Shanley adapta su propia obra teatral, ganadora del premio Pulizter en el 2005; y he aquí uno de los principales problemas de ‘La duda’, al menos para mí. Puede que Shanley conozca a la perfección su propia obra (lo contrario sería poco menos que absurdo), pero los mecanismos del cine son otros totalmente distintos a los del teatro, y el director termina pagando las consecuencias de estar tanto tiempo sin hacer cine.

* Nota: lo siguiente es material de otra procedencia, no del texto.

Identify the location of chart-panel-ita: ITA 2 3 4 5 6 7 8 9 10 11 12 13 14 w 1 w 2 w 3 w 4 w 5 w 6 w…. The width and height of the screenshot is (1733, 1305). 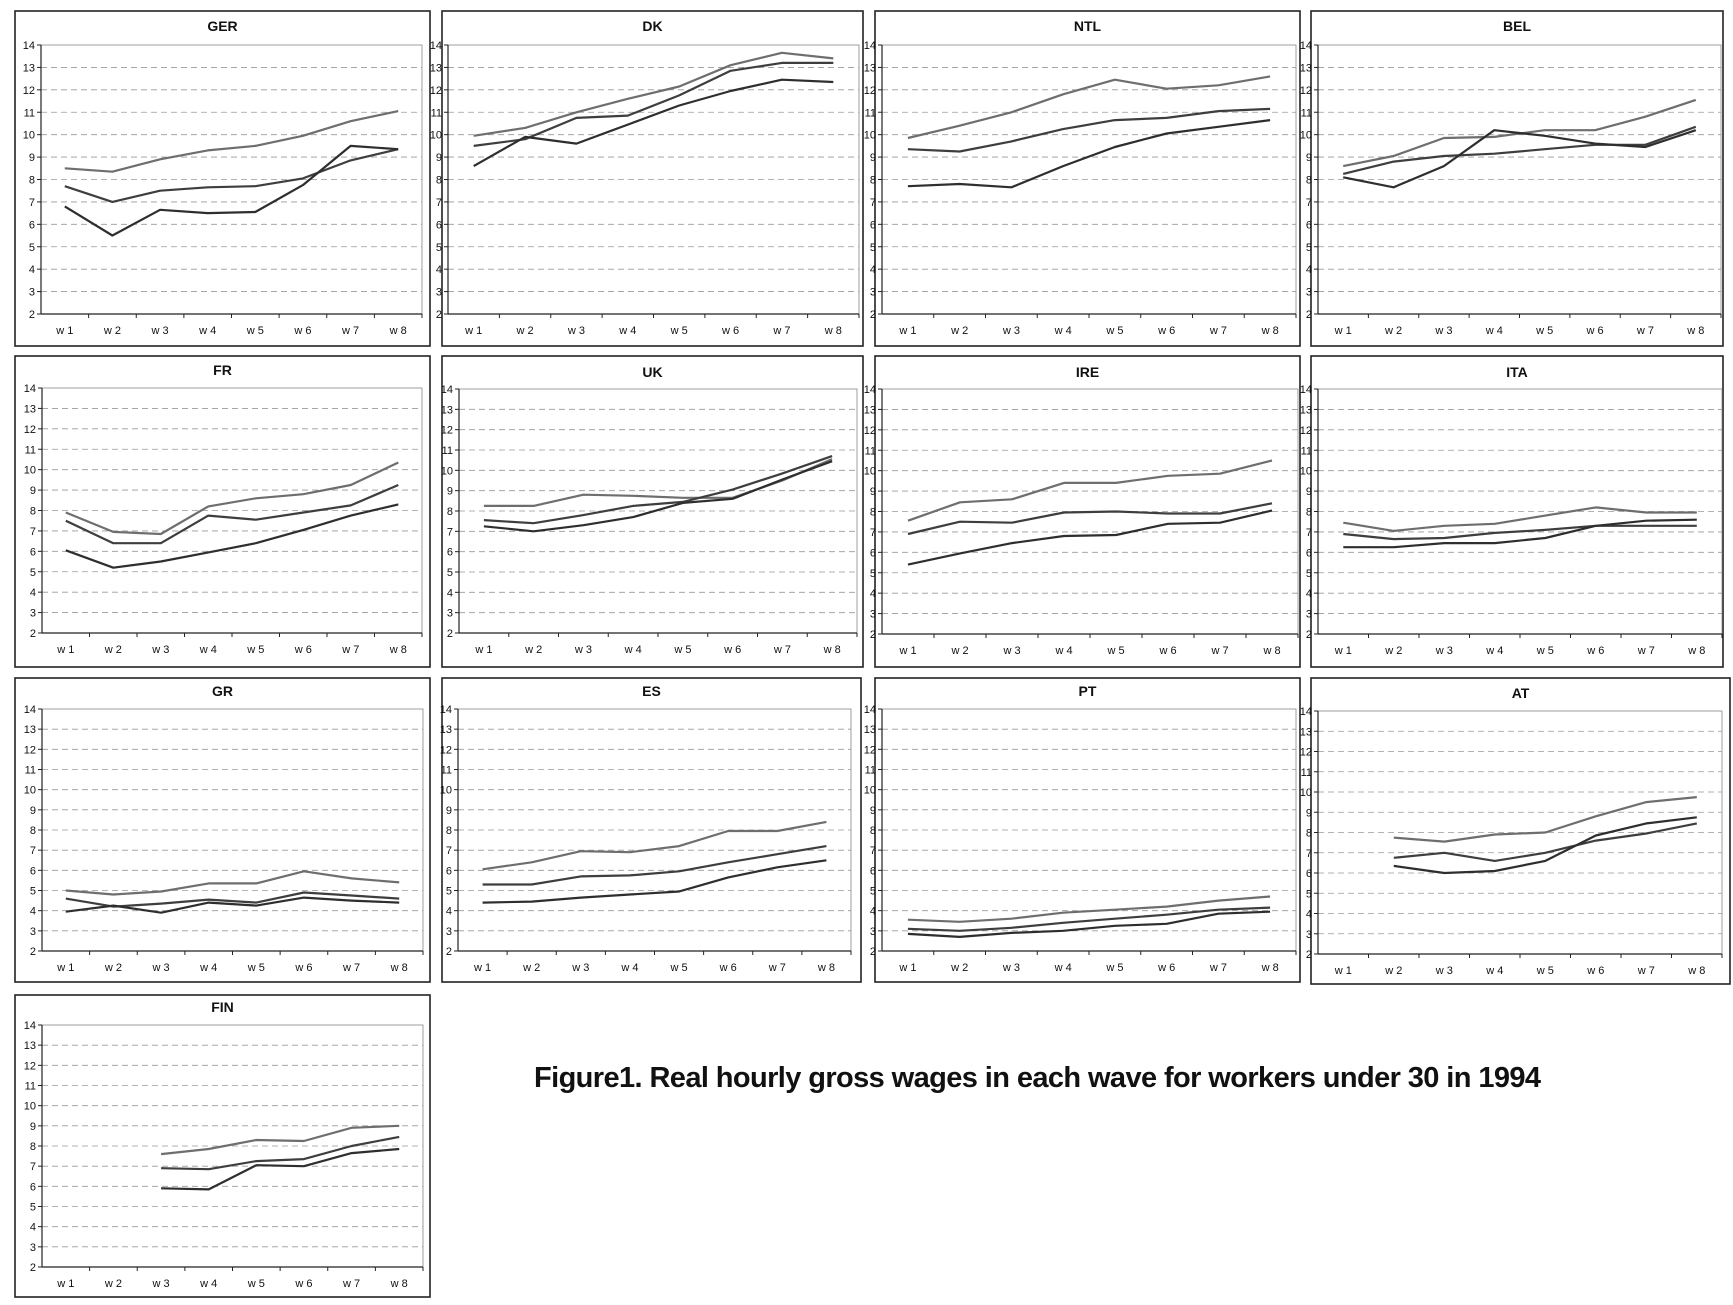
(1512, 512).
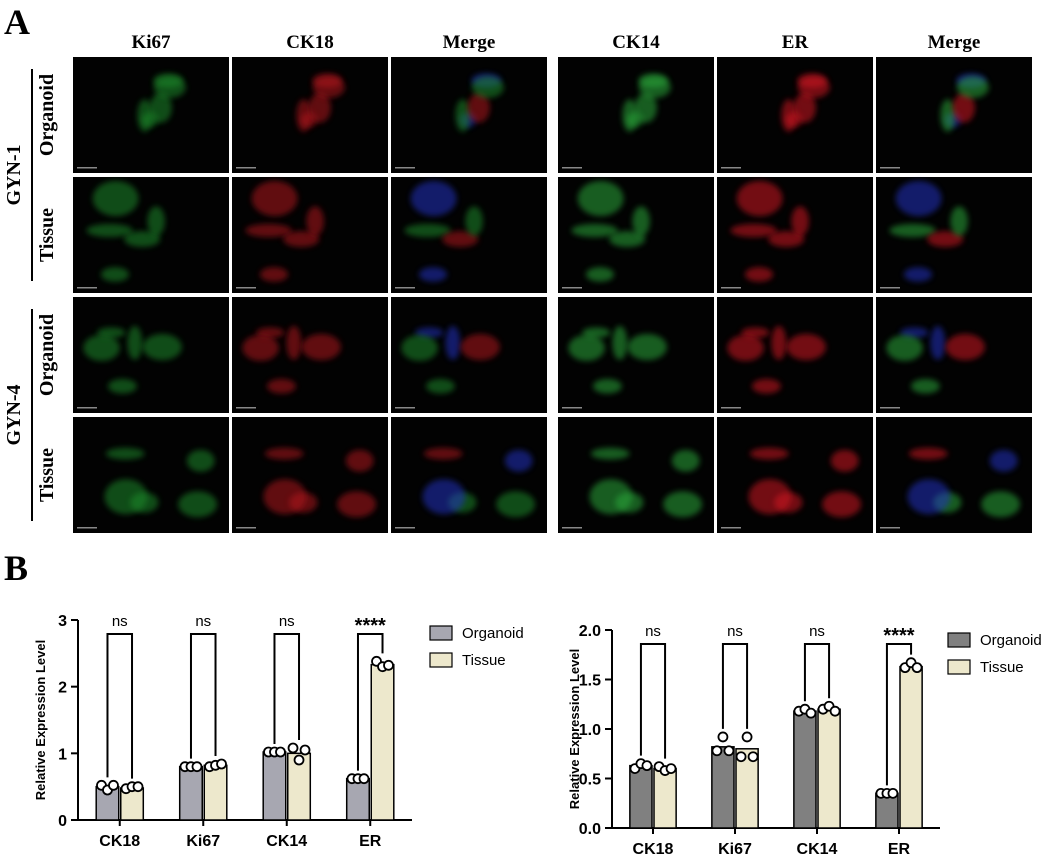  Describe the element at coordinates (590, 632) in the screenshot. I see `y-tick-label: 2.0` at that location.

‘La duda’ está ambientada en 1964, después del asesinato de J.F Kennedy, en la Iglesia de San Nicolás, en el Bronx. En la escuela, la directora de la misma cree en las enseñanzas de forma estricta, resistiéndose a los cambios que la sociedad está viviendo, al progreso. El primer alumno negro que admiten, señal de ese cambio, tiene una especial relación con uno de los padres, que le concede una mayor atención al muchacho. Esto será mal visto, y sobre todo mal interpretado por una de las Hermanas que enseguida pondrá en conocimiento de la directora sus dudas al respecto. Dudas que podrán convertirse en certeza, dependiendo del punto de vista.